FastFacts
Arizona Daily Wildcat
Friday, January 13, 2006
Things you've always never wanted to know
- The giant squid continues to grow as long as it lives. Some specimens reach a length of 50 feet from the tip of the tentacles to the end of the tail.
- The tallest bird of all time was the moa, a flightless inhabitant of New Zealand that became extinct 400 years ago. It grew to be 11 feet tall. Its drumstick was a yard long.
- To help raise funds for the starving poor of Berlin, Albert Einstein in 1930 sold his autograph for $3 per signature and signed photographs for $5 each.

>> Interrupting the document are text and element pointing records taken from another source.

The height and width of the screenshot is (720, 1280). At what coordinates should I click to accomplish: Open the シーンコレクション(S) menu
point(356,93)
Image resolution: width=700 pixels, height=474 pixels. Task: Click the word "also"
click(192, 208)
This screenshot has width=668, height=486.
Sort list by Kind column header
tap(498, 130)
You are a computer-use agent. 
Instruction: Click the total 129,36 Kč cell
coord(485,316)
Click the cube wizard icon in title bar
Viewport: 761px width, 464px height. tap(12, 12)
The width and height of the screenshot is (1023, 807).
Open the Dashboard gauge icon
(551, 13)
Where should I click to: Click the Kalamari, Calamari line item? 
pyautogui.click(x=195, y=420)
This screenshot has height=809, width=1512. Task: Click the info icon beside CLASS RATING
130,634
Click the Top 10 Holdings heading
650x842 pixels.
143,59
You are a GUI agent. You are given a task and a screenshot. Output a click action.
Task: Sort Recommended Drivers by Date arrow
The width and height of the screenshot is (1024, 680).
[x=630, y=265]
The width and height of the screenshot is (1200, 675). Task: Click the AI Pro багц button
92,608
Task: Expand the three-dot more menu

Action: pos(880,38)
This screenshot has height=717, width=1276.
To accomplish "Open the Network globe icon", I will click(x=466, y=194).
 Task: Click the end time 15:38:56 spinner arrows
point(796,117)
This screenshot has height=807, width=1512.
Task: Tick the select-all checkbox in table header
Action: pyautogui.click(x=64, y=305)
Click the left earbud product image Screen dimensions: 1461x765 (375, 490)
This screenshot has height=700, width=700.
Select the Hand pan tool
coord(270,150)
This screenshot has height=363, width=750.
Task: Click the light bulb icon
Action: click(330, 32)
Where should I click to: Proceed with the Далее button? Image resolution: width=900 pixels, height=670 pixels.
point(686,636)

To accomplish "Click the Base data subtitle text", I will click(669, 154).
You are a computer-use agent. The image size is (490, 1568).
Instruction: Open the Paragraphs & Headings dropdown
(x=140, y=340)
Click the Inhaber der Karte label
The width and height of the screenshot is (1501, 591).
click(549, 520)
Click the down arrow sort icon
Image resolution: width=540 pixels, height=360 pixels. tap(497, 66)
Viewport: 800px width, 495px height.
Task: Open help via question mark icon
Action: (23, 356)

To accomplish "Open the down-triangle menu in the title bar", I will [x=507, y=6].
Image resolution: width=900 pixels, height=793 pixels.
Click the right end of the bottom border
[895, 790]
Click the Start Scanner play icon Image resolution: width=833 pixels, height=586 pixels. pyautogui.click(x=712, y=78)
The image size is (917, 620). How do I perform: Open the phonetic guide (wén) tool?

- To get at every ounce of gold the earth might yield, miners have dug as deep as 2.5 miles.
- During the "blackout" of July 13 to 14, 1977, when electric power to New York failed during the early evening and was not restored until the next afternoon, a record 80 million telephone calls were made. On an average business day, 36 million calls are made in the city.
- A brick wall and a plate-glass window are made from the same principal ingredient: sand.
- The first man ever to set foot on the continent of Antarctica was an American sealer, John Davis. He arrived there on Feb. 7, 1821, but the fact was not known till 1955, when the log of his ship was discovered and studied.
- According to scholars, Shakespeare's last two plays, "Henry VIII" and "Two Noble Kinsmen," were written in collaboration with John Fletcher, another English dramatist of the period.
- The first person on record to denounce slavery as an evil was Euripides. He wrote in his play "Hecuba," "That thing of evil, by its nature evil,/Forcing submission from a man to what/No man should yield to."